Pictures stay out of the copy. Retype exactly the lines below from the one with "Where should I click to: Click inside" through the one with "573x331 pixels.".

Task data:
================

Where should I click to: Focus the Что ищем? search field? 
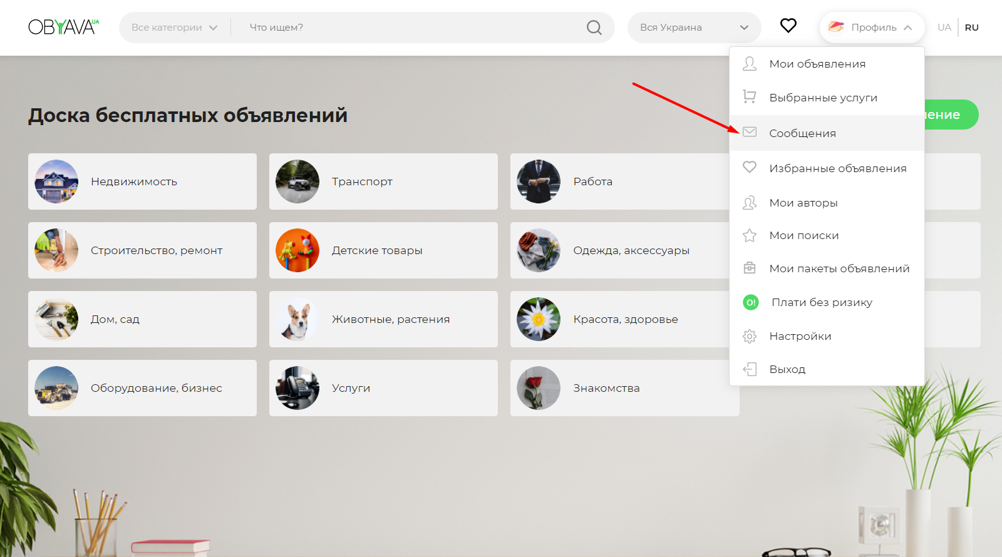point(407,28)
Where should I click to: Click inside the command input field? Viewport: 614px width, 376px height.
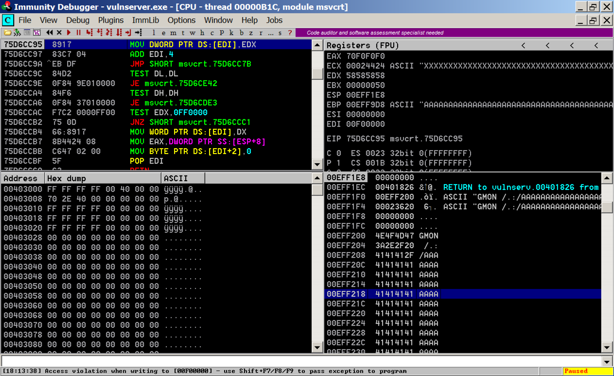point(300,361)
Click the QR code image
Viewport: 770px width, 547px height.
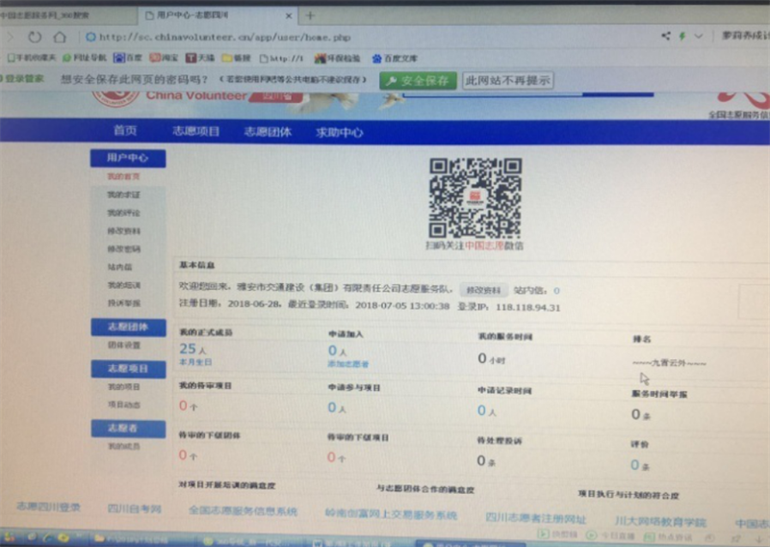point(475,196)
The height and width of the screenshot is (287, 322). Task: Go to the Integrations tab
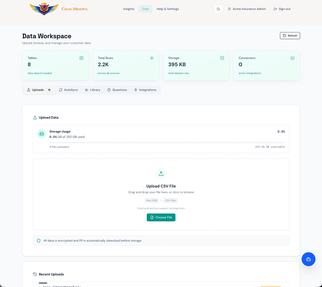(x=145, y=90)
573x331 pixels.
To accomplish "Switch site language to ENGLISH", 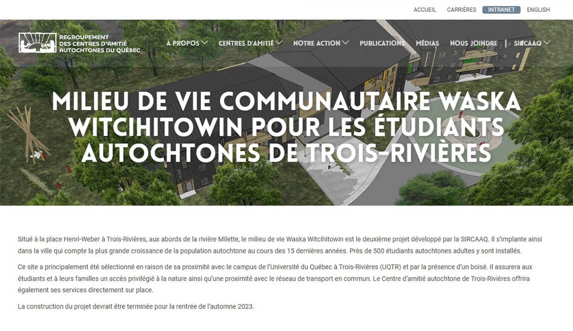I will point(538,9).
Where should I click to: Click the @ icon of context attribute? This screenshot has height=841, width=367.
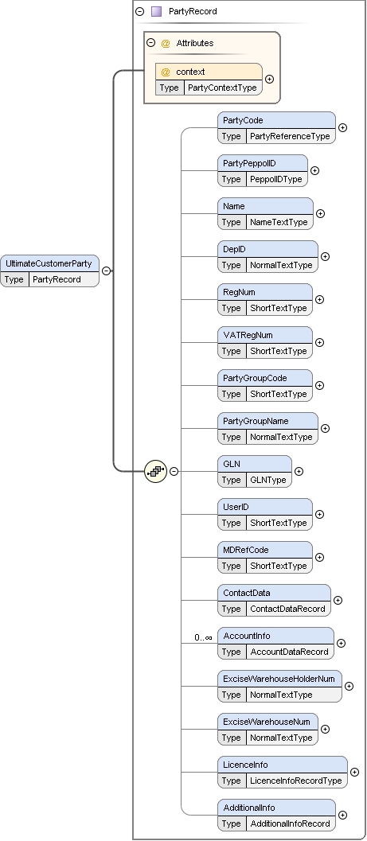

================

Reply:
Where should I click to: Click inside the command input field? Viewport: 614px width, 376px height.
point(300,361)
Click the QR code image
Viewport: 770px width, 547px height.
point(475,196)
The height and width of the screenshot is (287, 322). Task: Go to the Integrations tab
(x=145, y=90)
573x331 pixels.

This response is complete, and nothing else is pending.